There was a time that beer was the only alcoholic beverage being advertised anywhere. Now, you see alcohol of all kinds being advertised everywhere. That prompted a GM to send us a question about the rules to advertise spirits. Are there any anymore? Do you have to watch what you say in an ad? Here’s broadcast attorney John Garziglia with the answer.
Surprisingly, there are no federal regulations on beer, wine and liquor radio advertising. The broadcasting industry and the sellers of alcoholic beverages themselves largely self-regulate such advertising.
The Federal Communications Commission has no alcoholic beverage advertising rules or regulations other than the rules that apply to all advertising such that there must be accurate sponsorship identification. For instance, when it is the local beer distributor running spots rather than the brewery itself, a sponsorship ID tag is often required at the end of the produced spot for an accurate sponsorship identification.
Until the early 1980s when it was eliminated as a potential restraint on trade, the broadcasting industry through the NAB code had in its standard of good practices a prohibition on the advertising of hard liquor for member stations.

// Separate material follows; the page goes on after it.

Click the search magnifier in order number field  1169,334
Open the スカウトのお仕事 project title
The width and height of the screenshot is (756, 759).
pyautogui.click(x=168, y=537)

On the advertiser side, in 2003 the Beer Institute imposed self-regulation with a commitment not to broadcast advertising in any radio program in which 30% or more of the audience is under the age of 21.
The Beer Institute self-regulation is the responsibility of advertiser and not radio stations. There would be no direct FCC regulatory ramifications from a radio station taking alcoholic beverage advertising even if its audience was predominately under 21.
As with any advertising, radio stations must remain aware of state and local laws. In the area of alcoholic beverage sales and consumption, the United States continues with a patchwork of state and local laws mostly directed at the advertiser. Some of these restrictions, such as bans on happy hour ads, may impact how beer, wine and liquor may be advertised in a particular locality.
It is worth noting that alcohol consumption and tragedies often go hand-in-hand. As with any advertising, if a horrible event was to occur and somehow a claim could be made that pervasive or reckless radio advertising of an intoxicating product, particularly to underage or vulnerable persons, was done by a deep-pockets broadcaster without regard for consequences, a radio station could find itself defending a lawsuit no matter how meritless such a lawsuit might ultimately be determined to be.
Finally, it must be mentioned that any kind of significant advertising of products generally viewed as harmful by a portion of the population might form the basis for an FCC objection at license renewal time. While it is doubtful that such an objection would do anything more than delay the grant of a radio station license renewal application, having the objection filed and answering it is likely something radio stations would rather avoid.
Therefore, to the extent that advertising is run that the public thinks should be limited, a radio station does take a risk that, at license renewal time, members of the public or public interest groups, will voice their opinions to the FCC. While it is unlikely that beer or wine advertising on a professional team sports show would inspire such objections, running beer commercials in a high school sports broadcast or commercials for alcohol beverages that are marketed to a younger demographic, could provoke such license renewal objections. Thus, just because there are no specific FCC restrictions, that does not mean that some restraint by radio stations in the running of alcoholic beverage advertising is imprudent.